COURT OF APPEALS OF VIRGINIA
Present: Judges Bray, Frank and Humphreys
Argued at Chesapeake, Virginia
JASON D. MANAS
MEMORANDUM OPINION * BY
v. Record No. 2789-00-1 JUDGE ROBERT P. FRANK
SEPTEMBER 25, 2001
COMMONWEALTH OF VIRGINIA
FROM THE CIRCUIT COURT OF THE CITY OF HAMPTON
William C. Andrews, III, Judge
Stephen K. Smith for appellant.
Steven A. Witmer, Assistant Attorney General
(Randolph A. Beales, Acting Attorney General,
on brief), for appellee.
Jason D. Manas (appellant) was convicted in a bench trial of
two counts of forgery, in violation of Code § 18.2-172, two counts
of uttering, in violation of Code § 18.2-172, and one count of
obtaining money by false pretenses, in violation of Code
§ 18.2-178. On appeal, appellant contends the trial court erred
in finding the evidence sufficient to convict him of one forgery
and one uttering count. 1
* Pursuant to Code § 17.1-413, this opinion is not
designated for publication.
1
Appellant does not challenge the conviction for obtaining
money by false pretenses nor the convictions involving the
forging and uttering of William Allen's check.
I. BACKGROUND
On February 8, 1999, appellant, who owed Monica Donovan
money, told Donovan that his uncle owed him money.

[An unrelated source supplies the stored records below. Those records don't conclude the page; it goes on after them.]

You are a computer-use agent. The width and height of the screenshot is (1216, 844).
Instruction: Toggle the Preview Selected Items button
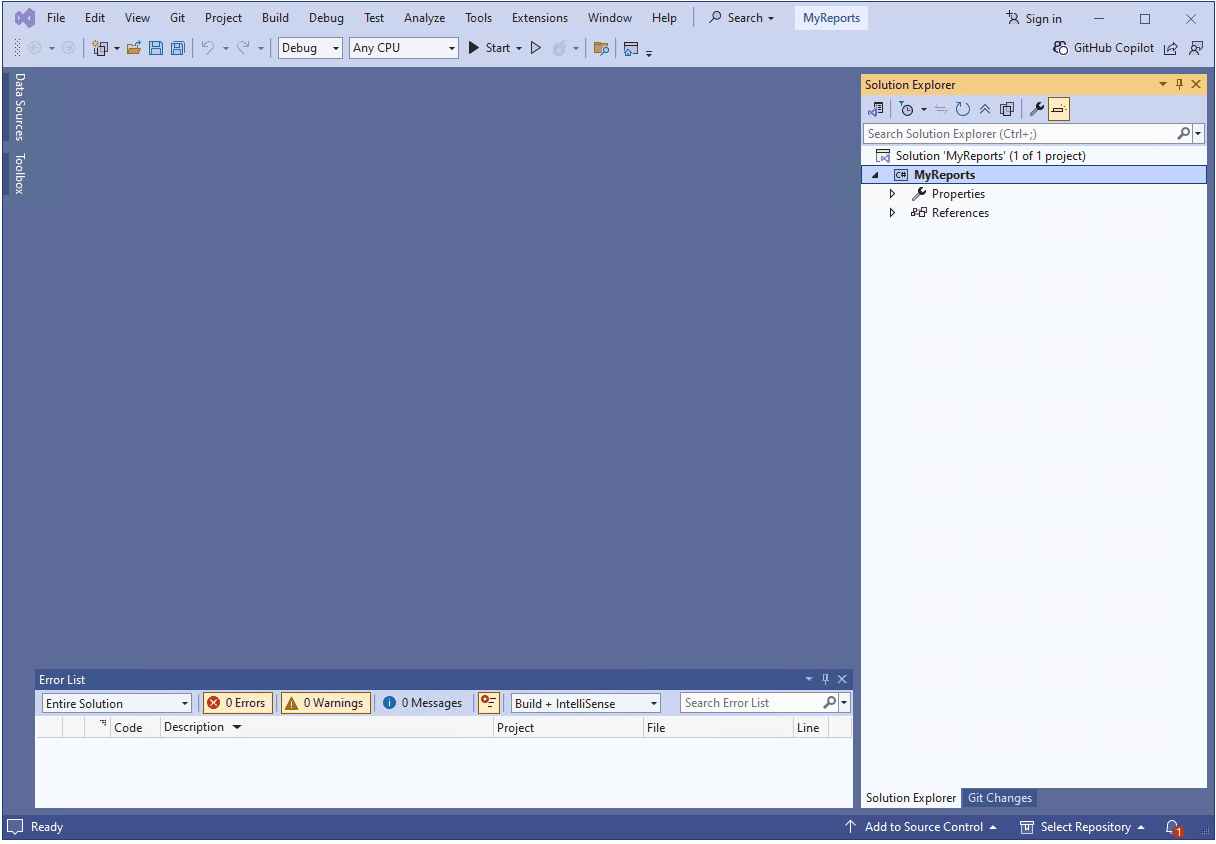click(1058, 108)
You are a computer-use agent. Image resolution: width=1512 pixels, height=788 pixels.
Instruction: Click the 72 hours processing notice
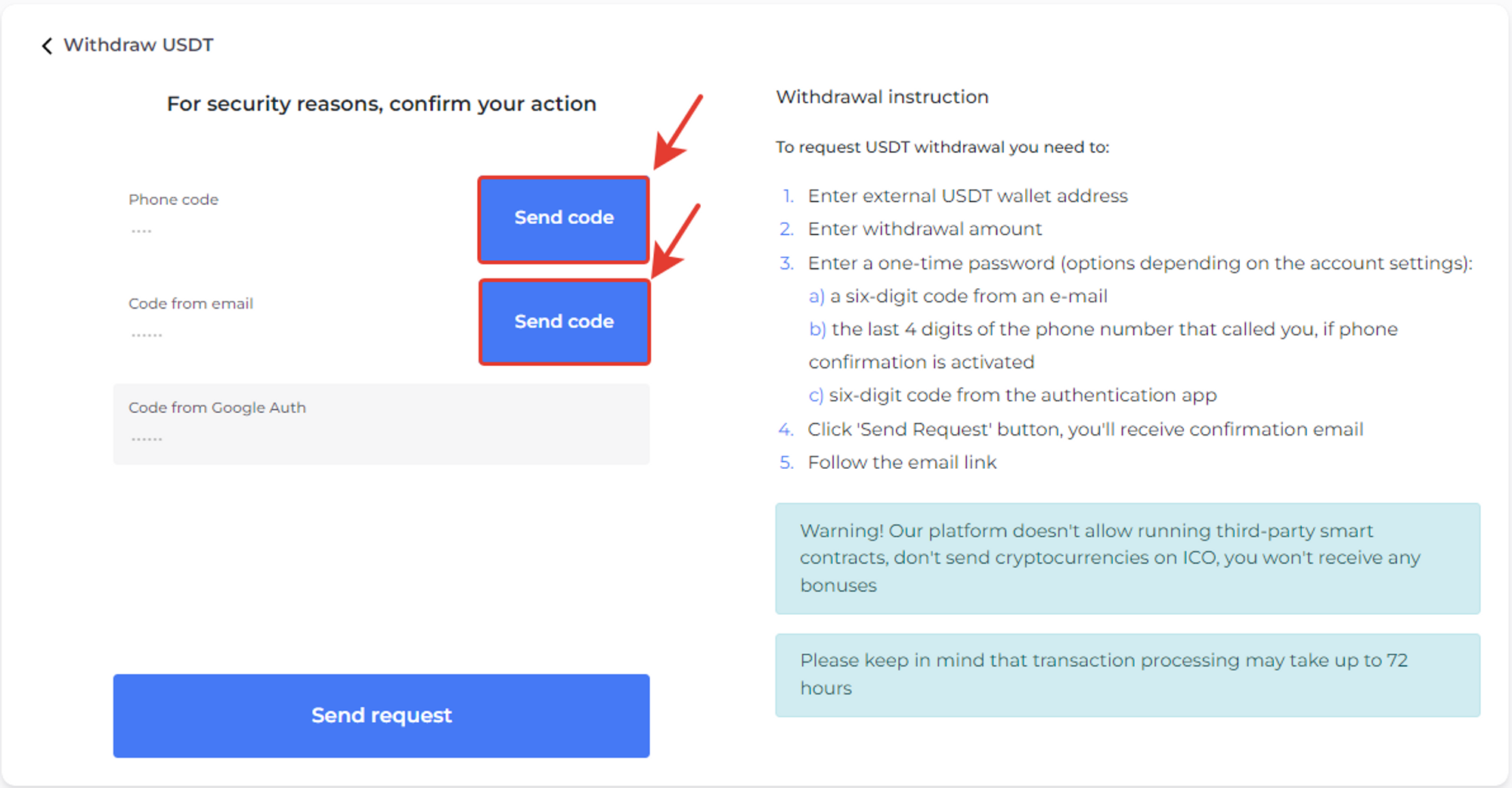coord(1127,675)
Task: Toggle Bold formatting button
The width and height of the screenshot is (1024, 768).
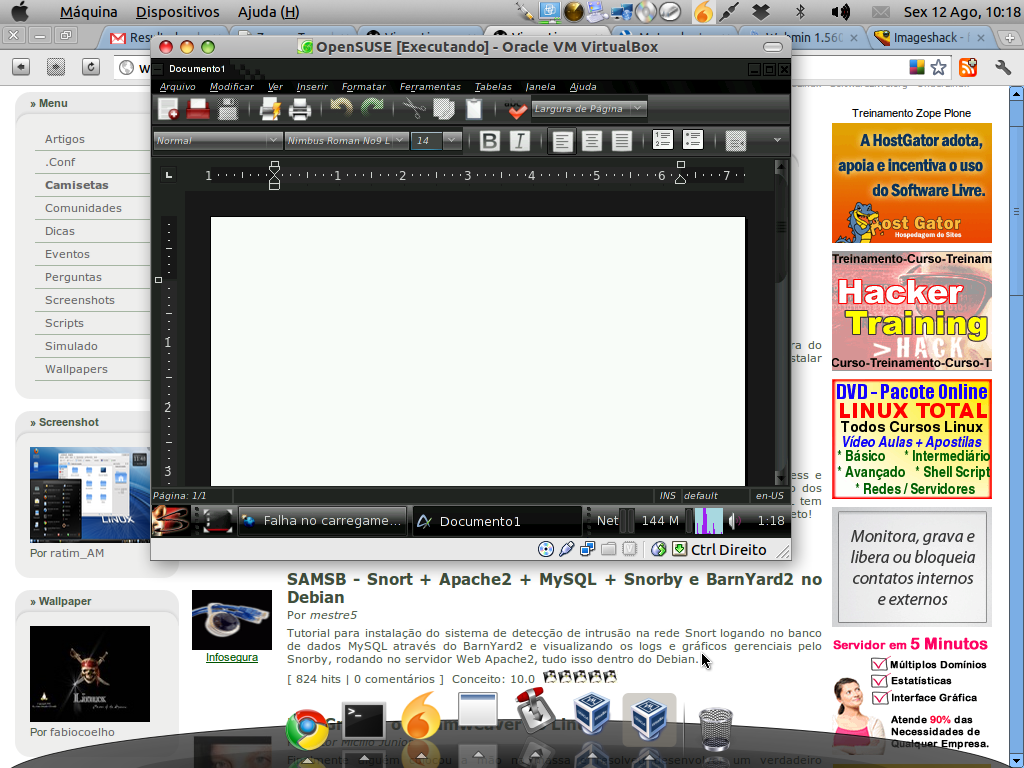Action: 489,140
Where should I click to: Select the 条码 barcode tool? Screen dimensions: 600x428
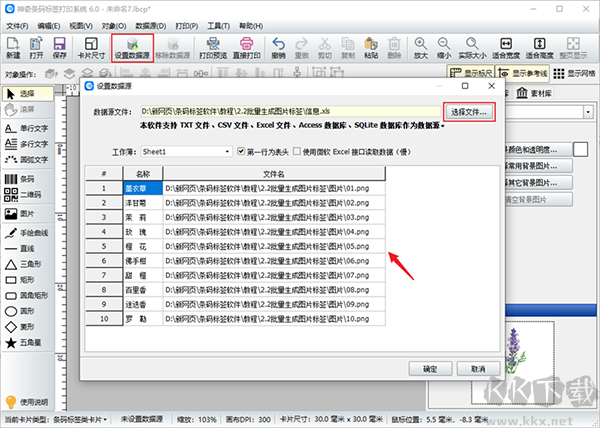19,179
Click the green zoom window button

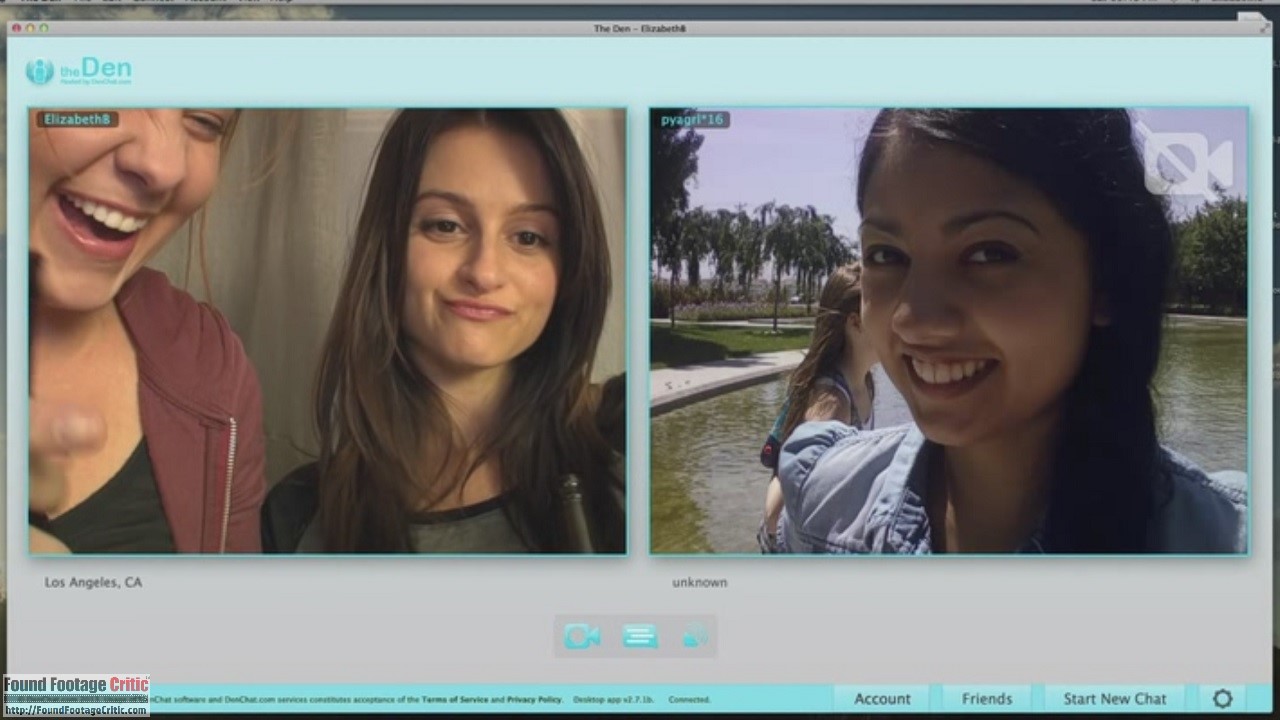[43, 28]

Appellant gave
Donovan check #2632 in the amount of $900, drawn against the joint
checking account of Linda A. Poppie and Matthew M. Poppie at
Virginia Educators Credit Union, Inc. and payable to Donovan.
Matthew Poppie was appellant's uncle.
When appellant gave the check to Donovan, it was already made
out to her and signed with the name "Matthew M. Poppie."
Appellant told Donovan that since he had no bank account nor
any identification, he could not cash a check payable to himself.
Appellant suggested to Donovan that she could cash the check for
him, keep what was owed to her, and give him the difference.
Donovan cashed the $900 check, kept the $400 due her, and gave
appellant $500.
Appellant's activities came to the attention of Linda Poppie
when she noticed money was missing from her checking account. She
subsequently discovered a book of her checks was missing. She
gave no one permission to take any of her checks. Between
February 8 and 9, 1999, appellant had access to the Poppies' home.
Linda Poppie identified check #2632 as a check from her
missing checkbook. She did not make out the check nor did she
give anyone permission to make out the check. The signature on
the check was not that of her husband, Matthew M. Poppie.
- 2 -
Previously, on January 8, 1999, appellant had called Sherry
Duncan and asked her to cash a check for him.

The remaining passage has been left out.